As described in the previous post, enhancements to various Lucene components have increasingly invalidated some assumptions in the SpanNearQuery graph query implementation, leading to buggy and/or unpredictable query behavior. This post presents a high-level overview of the approach used to implement a candidate fix for this bug. The fixes/enhancements described have been running in production for several months as the backend to the University of Pennsylvania Libraries’ main catalog interface.

Lazy matching will not work

As Christoph Goller correctly points out, lazy iteration (moving subSpans forward only, without the ability to backtrack) is incapable of guaranteeing accuracy.

The starting point for this bugfix candidate was to wrap each subSpans in a backtracking-capable Spans implementation. In place of the int nextStartPosition() method, callers interact with the wrapper through an interface int nextMatch(int hardMinStart, int softMinStart, int startCeiling, int minEnd), which abstracts all the information necessary to determine when positions must be stored for possible future backtracking, and when they may be discarded:

  • hardMinStart: forever discard spans with start < this parameter
  • softMinStart: skip (for purpose of returning nextMatch, but do not discard) spans with start < this parameter
  • startCeiling: disregard (for purpose of returning nextMatch, but do not discard) spans with start >= this parameter
  • minEnd: when non-negative, defines a minimum threshold for span endPositions. Spans with endPosition < this value should be discarded forever.

To provide effcient navigation and resetting of stored spans (for backtracking) the nextMatch() wrapper is backed by a PositionDeque – storage consisting of a sorted linked deque, implemented as a circular buffer over a dynamically resizable backing array (which, being sorted, supports O(log n) random-access seek; the deque is sorted as a natural consequence of being populated serially by input from backing Spans iteration that conforms to the specified ordering for Spans iteration). Support for mid-deque Node removal can lead the deque to become sparse; so to enable efficient iteration over the deque, nodes in each deque are also doubly-linked (LinkedArrayList uses a similar approach).

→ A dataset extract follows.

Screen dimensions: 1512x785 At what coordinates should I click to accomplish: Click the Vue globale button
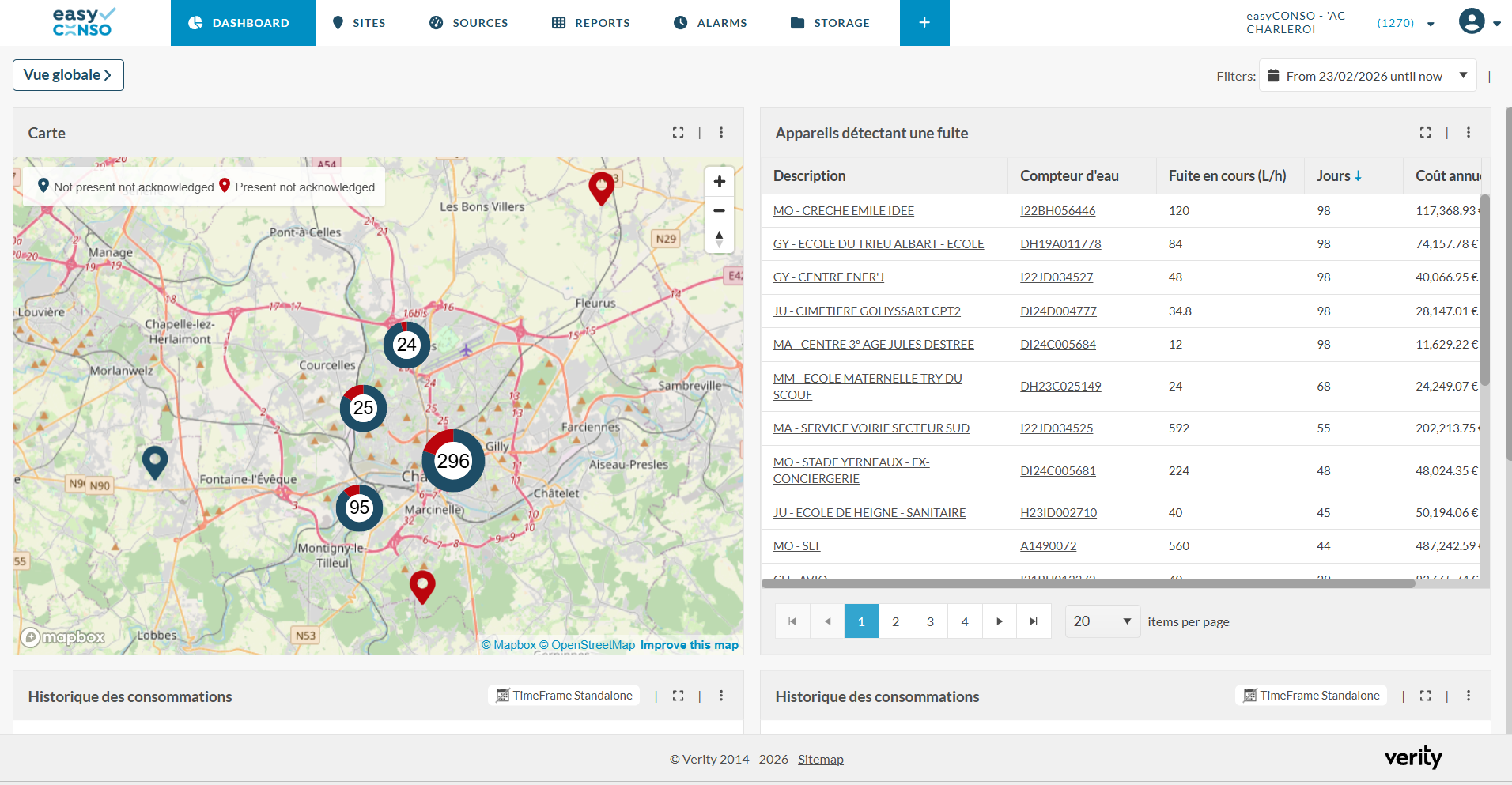(68, 75)
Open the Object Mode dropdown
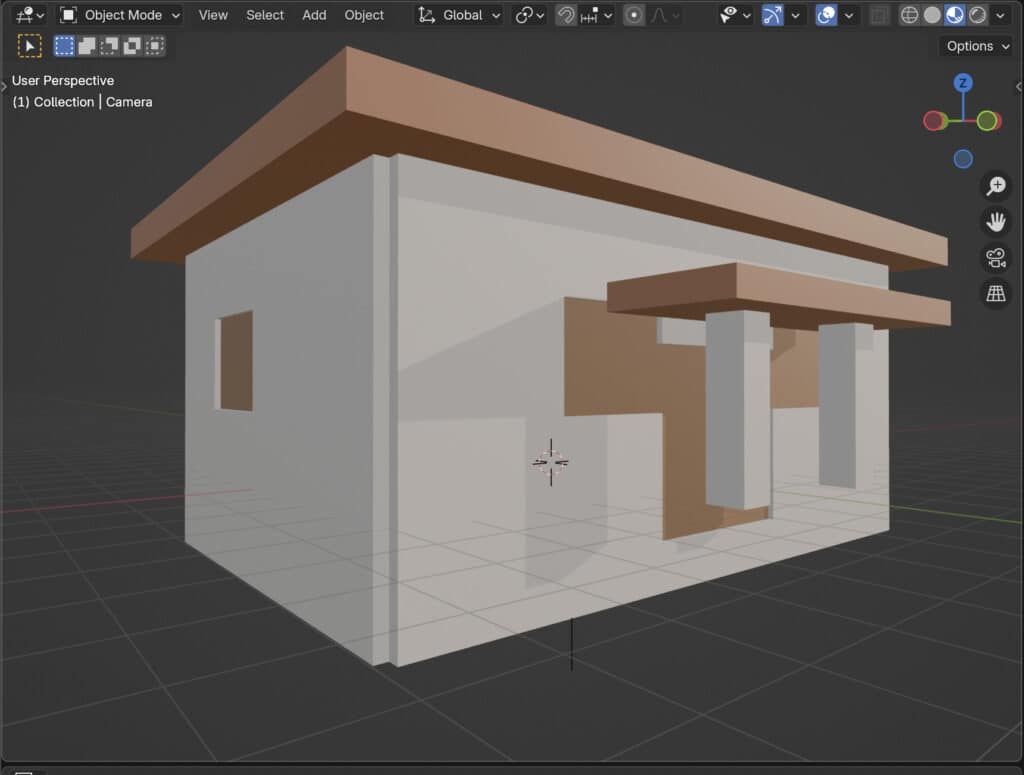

Build matches across adjacent phrase positions

Storage nodes in the PositionDeque (referred to hereafter as Nodes) serve a dual purpose. They store information about stored/buffered positions and previous/subsequent Nodes for a given backing Spans at their associated PositionDeque’s phrase index, but they also store references to “reachable” (within slop constraints) Nodes in the PositionDeque of previous and subsequent phrase indexes, and to “reachable” Nodes in the PositionDeque of the last phrase index.

These references are used to build a “lattice” of Nodes consisting of (at any point in time): an ordered list of valid Nodes at a given phrase position, a directed acyclic graph of valid paths from phrase start to phrase end, and a directed acyclic graph of valid paths from phrase end to phrase start.

The lattice is built by using the nextMatch() wrapper to drive a depth-first search to discover (and build/cache) edges in the dynamic graph represented by valid Nodes at a point in time. The graph is “dynamic” in the sense that subsequent calls to nextMatch() can invalidate extant Nodes, requiring special handling (e.g., removing or updating match-graph edges).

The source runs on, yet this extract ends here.